Excerpted text START

In this way, both approaches can to some extent address the situation where treasury support may cause significant selling pressure.
② Aren't these strategies too proactive and contrary to the decentralized ethos?
Decentralization does not mean the inability to take proactive action, and proactive action does not mean centralization. All the strategies in this article require governance voting to be executed, and this article only provides strategic references. Furthermore, Polkadot needs to take proactive intervention now. This is because the current landscape of public chains is dominated by Ethereum and its Layer 2 solutions, which has the largest network effect, including users, projects, and funds. When Ethereum was first launched, there was no other public chain with strong support for smart contracts, so Ethereum was sufficient as a market pioneer.
However, for other public chains today, Ethereum is already mature with a rich ecosystem and a strong network effect, so they cannot simply attract users, projects, and funds by just excelling in technology, as new projects are more likely to succeed in a mature market. Therefore, including Polkadot, other public chains must adopt more proactive strategies to attract users, funds, and developers.
③ These strategies have a lot of incentives. What if there is rent-seeking behavior?

Excerpted text END
Supplied entries START

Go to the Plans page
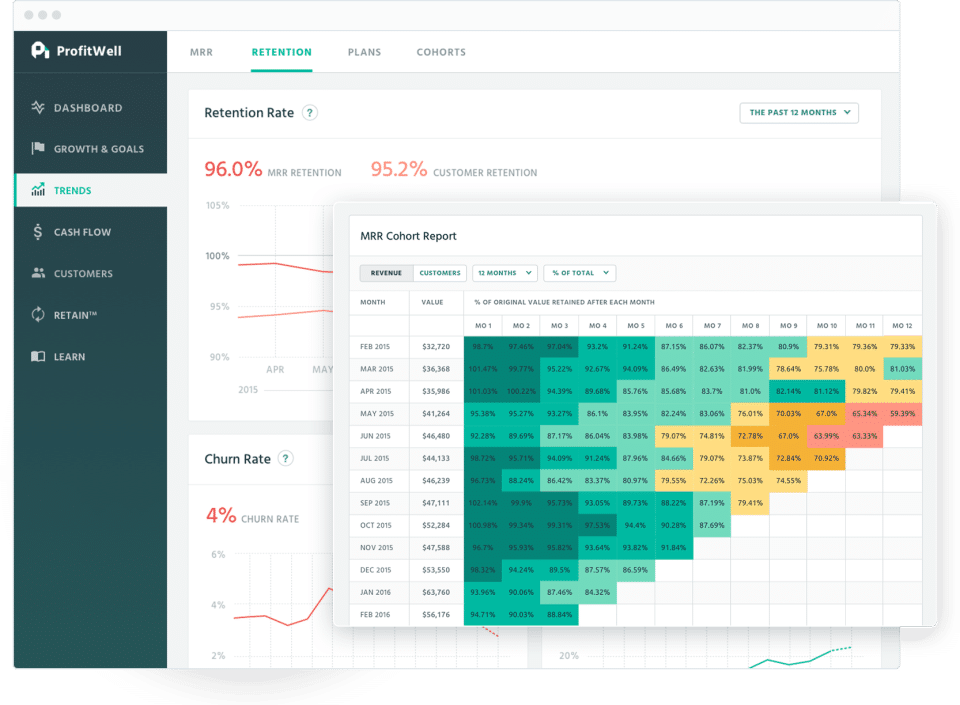This screenshot has height=705, width=960. (x=364, y=52)
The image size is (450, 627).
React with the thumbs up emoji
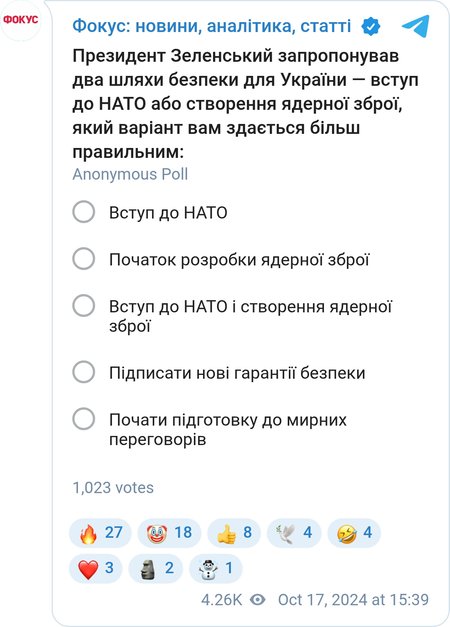tap(234, 533)
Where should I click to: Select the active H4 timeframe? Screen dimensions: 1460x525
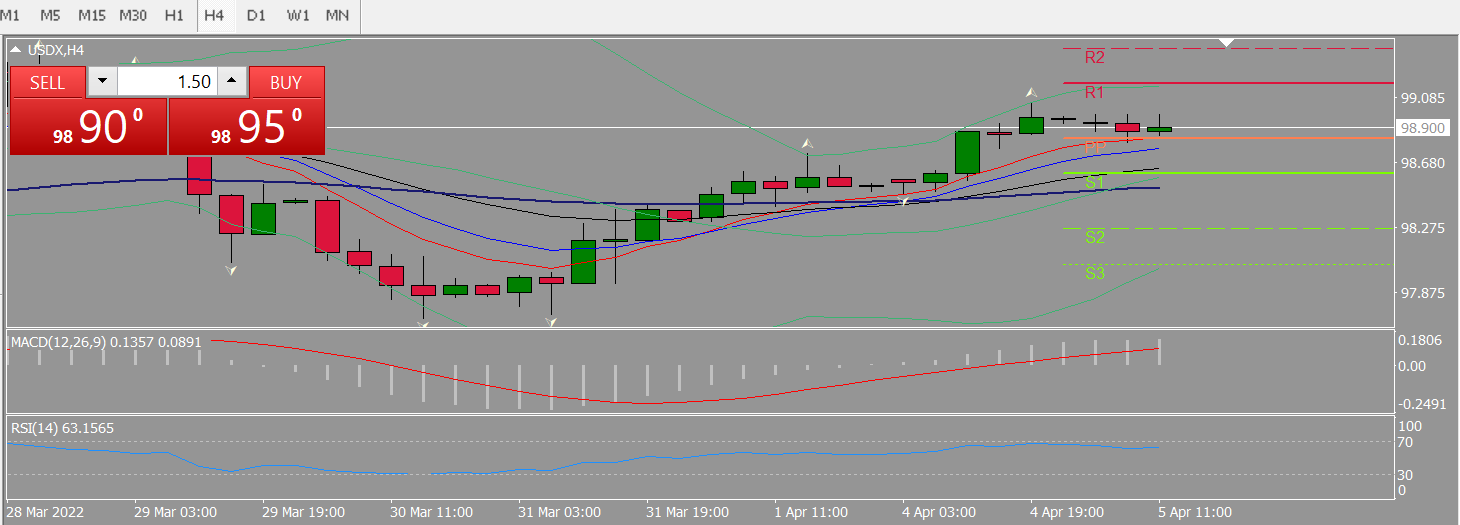tap(214, 16)
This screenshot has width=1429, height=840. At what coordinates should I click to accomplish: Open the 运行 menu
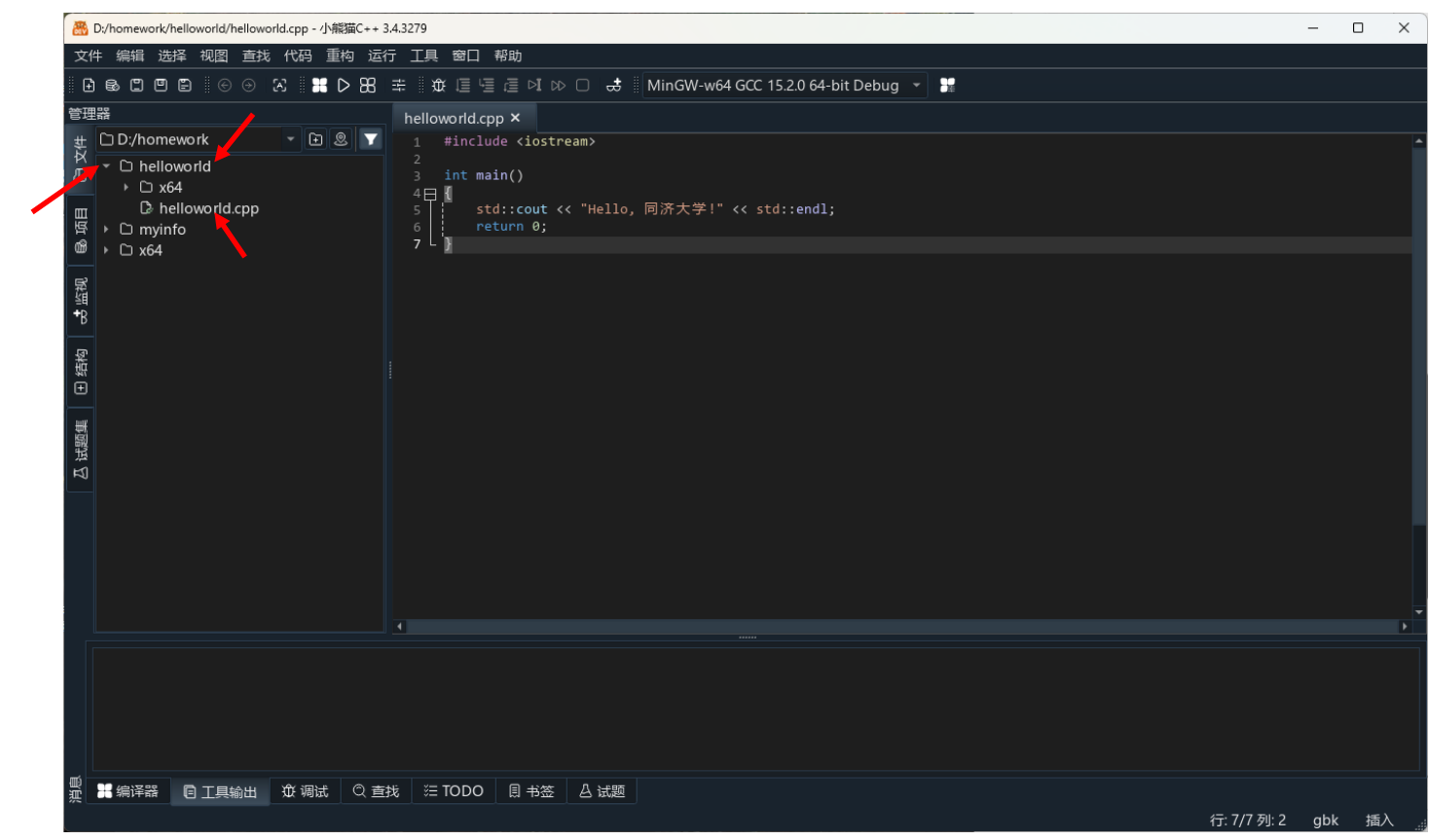click(382, 55)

Supplied entries END

■ Assignment 1 ■
In the excerpt on Polkadot strategy, what is required before any of the article's strategies can be carried out?
■ Assignment 2 ■
Echo the part of the Polkadot excerpt that opens with the words containing "In this way, both" and closes with "a market pioneer.".

■ Written answer 1 ■
A governance vote.

■ Written answer 2 ■
In this way, both approaches can to some extent address the situation where treasury support may cause significant selling pressure.
② Aren't these strategies too proactive and contrary to the decentralized ethos?
Decentralization does not mean the inability to take proactive action, and proactive action does not mean centralization. All the strategies in this article require governance voting to be executed, and this article only provides strategic references. Furthermore, Polkadot needs to take proactive intervention now. This is because the current landscape of public chains is dominated by Ethereum and its Layer 2 solutions, which has the largest network effect, including users, projects, and funds. When Ethereum was first launched, there was no other public chain with strong support for smart contracts, so Ethereum was sufficient as a market pioneer.